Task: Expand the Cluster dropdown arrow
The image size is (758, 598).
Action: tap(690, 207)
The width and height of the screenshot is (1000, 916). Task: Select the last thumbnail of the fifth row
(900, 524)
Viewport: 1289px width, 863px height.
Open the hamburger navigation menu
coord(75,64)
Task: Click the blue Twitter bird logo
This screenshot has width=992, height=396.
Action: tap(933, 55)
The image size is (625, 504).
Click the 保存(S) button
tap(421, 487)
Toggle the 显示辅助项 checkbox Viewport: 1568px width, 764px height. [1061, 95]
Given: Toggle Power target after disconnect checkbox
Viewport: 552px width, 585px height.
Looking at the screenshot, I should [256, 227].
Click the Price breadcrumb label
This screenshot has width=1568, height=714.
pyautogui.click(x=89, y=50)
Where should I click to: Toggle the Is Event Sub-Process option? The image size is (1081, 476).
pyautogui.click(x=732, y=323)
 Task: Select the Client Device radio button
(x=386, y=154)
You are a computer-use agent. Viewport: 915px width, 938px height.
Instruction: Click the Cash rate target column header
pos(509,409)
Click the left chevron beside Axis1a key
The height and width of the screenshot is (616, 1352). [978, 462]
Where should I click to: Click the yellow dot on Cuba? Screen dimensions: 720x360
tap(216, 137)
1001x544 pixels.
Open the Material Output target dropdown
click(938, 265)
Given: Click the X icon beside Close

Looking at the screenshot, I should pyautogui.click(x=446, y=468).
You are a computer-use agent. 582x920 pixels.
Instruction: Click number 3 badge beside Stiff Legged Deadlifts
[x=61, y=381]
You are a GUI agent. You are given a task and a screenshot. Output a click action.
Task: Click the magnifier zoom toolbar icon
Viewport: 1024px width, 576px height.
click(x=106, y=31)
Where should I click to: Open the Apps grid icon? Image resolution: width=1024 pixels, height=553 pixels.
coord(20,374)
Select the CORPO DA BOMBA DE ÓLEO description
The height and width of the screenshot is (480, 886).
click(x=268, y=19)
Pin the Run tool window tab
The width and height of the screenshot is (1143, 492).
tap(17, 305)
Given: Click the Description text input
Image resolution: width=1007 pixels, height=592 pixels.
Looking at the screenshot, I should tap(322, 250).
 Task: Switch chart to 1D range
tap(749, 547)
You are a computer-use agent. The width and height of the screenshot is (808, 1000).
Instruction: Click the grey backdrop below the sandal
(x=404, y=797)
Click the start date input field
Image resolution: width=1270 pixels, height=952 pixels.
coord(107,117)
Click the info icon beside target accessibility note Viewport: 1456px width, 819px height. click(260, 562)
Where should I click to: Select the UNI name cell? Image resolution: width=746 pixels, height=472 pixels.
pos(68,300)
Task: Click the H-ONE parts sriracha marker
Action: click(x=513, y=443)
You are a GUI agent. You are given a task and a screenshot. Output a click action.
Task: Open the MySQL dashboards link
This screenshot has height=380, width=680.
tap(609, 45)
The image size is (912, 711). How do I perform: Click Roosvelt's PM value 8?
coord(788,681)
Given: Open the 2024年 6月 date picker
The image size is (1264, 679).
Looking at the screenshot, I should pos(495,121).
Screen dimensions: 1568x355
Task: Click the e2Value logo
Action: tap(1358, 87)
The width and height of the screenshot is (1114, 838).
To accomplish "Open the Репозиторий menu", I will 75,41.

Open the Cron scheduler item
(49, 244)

■ Task goal: Set apart and copy each line of the records that holds the word "computer".

■ Answer:
You are a computer-use agent. Viewport: 915px width, 938px height.
You are a computer-use agent. 582x920 pixels.
You are a computer-use agent. The width and height of the screenshot is (808, 1000).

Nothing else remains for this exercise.